#### What this task involves
Reproduce only the records starting with the line that contains "Click AGGIUNGI for Carta Sconto Gran Bretagna" and going on through the line that contains "[x=1064, y=632]", changing "screenshot" to "screen capture" and leaving everything else unchanged.

•••

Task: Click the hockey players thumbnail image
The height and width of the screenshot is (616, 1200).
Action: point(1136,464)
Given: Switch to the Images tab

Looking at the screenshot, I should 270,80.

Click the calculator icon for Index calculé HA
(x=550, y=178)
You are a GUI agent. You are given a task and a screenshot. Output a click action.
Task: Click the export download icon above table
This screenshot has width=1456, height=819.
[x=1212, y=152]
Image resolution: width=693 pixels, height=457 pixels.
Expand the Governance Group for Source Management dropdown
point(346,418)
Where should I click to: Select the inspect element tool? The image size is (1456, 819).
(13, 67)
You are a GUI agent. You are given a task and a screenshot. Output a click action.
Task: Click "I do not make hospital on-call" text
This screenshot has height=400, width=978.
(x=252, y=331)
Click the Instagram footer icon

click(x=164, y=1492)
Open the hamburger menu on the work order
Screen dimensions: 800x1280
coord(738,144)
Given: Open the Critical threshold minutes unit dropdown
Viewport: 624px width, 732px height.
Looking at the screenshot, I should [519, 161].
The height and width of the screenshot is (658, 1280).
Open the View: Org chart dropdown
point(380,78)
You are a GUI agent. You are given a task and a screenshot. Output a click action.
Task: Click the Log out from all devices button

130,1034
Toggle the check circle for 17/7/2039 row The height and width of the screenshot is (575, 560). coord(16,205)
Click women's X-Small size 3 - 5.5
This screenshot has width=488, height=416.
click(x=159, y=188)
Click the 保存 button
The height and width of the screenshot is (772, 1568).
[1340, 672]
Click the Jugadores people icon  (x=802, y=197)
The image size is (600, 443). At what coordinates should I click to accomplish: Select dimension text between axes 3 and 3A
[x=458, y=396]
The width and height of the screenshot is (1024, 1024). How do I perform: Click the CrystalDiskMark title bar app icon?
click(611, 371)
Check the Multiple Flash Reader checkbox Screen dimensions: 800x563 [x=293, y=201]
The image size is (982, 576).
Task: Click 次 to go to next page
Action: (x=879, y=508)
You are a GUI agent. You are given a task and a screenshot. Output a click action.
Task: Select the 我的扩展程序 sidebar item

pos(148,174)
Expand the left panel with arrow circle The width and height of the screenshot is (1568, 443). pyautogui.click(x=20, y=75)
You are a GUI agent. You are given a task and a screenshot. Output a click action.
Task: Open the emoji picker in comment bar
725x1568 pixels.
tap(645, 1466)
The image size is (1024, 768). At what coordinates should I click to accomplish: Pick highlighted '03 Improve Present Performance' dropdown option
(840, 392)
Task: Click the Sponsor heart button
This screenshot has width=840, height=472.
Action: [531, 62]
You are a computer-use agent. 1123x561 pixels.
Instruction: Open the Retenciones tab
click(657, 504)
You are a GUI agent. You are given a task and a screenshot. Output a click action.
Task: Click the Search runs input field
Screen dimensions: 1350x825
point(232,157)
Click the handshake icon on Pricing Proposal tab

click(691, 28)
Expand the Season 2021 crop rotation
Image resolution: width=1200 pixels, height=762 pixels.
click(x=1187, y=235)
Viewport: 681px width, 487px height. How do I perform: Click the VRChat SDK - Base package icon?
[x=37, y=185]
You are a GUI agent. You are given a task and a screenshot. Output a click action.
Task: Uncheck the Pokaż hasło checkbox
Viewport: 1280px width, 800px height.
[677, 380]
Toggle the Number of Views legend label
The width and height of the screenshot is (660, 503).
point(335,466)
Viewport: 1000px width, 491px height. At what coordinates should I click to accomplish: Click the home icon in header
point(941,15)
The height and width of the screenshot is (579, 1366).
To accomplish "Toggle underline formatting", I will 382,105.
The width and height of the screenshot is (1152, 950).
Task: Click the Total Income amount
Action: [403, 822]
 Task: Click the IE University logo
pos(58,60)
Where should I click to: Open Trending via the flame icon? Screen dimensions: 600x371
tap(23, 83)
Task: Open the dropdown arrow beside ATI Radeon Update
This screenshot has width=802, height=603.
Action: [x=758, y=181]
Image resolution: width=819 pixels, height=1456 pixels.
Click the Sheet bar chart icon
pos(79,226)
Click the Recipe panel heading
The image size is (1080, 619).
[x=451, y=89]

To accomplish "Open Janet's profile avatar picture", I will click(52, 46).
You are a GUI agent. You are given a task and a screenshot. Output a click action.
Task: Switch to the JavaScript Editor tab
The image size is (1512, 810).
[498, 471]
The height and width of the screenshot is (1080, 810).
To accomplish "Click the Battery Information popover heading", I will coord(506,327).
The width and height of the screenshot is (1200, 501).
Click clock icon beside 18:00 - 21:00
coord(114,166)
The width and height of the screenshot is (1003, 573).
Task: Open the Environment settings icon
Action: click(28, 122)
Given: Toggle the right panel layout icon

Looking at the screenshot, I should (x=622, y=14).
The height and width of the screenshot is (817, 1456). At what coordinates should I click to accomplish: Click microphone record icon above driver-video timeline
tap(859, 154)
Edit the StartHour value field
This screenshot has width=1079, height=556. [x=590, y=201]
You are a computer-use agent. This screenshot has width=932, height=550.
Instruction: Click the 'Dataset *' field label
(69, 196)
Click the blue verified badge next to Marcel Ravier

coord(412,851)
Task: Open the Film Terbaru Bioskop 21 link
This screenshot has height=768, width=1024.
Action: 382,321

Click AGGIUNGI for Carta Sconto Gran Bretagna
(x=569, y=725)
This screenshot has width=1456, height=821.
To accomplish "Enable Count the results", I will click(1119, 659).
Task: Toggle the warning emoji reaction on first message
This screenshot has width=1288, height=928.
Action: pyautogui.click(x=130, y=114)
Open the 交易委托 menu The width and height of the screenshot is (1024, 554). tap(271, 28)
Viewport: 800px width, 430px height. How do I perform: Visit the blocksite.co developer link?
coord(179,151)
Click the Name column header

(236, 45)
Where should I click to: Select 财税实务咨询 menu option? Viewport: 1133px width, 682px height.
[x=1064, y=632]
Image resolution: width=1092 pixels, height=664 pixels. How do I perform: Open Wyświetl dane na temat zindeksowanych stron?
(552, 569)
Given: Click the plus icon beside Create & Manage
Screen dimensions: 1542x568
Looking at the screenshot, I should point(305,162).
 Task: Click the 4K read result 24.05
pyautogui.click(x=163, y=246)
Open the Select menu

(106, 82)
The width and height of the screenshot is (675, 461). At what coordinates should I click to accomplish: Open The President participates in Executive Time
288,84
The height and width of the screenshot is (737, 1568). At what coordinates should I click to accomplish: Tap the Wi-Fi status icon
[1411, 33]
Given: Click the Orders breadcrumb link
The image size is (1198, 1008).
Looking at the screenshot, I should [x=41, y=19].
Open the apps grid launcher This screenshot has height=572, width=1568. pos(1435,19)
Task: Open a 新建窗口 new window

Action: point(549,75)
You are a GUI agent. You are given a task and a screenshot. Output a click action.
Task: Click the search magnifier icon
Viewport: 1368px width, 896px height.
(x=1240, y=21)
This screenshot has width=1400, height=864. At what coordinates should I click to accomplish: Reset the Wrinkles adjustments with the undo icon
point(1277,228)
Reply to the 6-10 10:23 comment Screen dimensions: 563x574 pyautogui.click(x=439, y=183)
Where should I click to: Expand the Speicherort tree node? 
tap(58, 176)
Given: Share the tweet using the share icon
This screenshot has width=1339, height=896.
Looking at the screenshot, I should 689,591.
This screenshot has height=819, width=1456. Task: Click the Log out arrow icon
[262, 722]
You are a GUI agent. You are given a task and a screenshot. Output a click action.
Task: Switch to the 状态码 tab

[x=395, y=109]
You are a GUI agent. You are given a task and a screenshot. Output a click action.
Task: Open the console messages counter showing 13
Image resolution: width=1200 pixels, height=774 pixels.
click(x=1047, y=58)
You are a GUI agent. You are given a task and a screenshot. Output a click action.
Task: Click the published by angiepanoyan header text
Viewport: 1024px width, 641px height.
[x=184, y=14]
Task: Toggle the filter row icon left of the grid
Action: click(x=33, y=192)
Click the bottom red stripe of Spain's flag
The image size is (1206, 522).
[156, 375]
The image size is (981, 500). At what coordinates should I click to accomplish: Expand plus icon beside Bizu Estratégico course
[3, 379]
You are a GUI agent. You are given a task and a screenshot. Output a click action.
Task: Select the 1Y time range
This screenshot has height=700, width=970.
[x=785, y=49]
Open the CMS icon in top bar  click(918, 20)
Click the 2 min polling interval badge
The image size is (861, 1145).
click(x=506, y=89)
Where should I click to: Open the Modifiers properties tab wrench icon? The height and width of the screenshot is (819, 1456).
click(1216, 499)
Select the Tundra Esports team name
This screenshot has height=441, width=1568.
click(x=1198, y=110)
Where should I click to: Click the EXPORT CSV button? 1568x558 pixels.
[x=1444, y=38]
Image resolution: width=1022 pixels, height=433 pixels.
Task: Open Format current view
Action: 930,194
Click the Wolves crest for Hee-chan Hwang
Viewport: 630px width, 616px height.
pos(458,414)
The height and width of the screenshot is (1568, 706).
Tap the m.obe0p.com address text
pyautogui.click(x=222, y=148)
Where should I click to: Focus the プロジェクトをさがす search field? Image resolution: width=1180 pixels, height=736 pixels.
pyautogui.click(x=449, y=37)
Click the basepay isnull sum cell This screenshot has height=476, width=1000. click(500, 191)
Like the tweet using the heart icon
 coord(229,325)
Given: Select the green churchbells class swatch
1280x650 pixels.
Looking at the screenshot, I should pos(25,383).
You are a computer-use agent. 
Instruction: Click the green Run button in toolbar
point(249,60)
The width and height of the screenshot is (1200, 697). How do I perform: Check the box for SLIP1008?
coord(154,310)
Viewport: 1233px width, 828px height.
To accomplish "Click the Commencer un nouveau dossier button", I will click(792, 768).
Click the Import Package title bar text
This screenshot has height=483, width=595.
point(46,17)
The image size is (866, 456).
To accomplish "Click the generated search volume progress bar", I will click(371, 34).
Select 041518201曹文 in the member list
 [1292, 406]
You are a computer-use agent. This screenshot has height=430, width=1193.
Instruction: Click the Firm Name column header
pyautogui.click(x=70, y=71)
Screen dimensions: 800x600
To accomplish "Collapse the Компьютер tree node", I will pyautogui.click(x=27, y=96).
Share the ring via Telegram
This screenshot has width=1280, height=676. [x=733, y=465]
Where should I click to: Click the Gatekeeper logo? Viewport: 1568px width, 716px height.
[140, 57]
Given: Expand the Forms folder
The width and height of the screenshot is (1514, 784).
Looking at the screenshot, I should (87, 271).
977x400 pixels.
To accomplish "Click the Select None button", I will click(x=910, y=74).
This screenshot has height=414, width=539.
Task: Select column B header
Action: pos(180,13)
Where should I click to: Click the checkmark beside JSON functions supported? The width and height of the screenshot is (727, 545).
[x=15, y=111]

•••

#### Solution to the exercise
Click AGGIUNGI for Carta Sconto Gran Bretagna
(x=569, y=725)
This screen capture has width=1456, height=821.
To accomplish "Enable Count the results", I will click(1119, 659).
Task: Toggle the warning emoji reaction on first message
This screen capture has width=1288, height=928.
Action: pyautogui.click(x=130, y=114)
Open the 交易委托 menu The width and height of the screen capture is (1024, 554). tap(271, 28)
Viewport: 800px width, 430px height. How do I perform: Visit the blocksite.co developer link?
coord(179,151)
Click the Name column header

(236, 45)
Where should I click to: Select 财税实务咨询 menu option? Viewport: 1133px width, 682px height.
[x=1064, y=632]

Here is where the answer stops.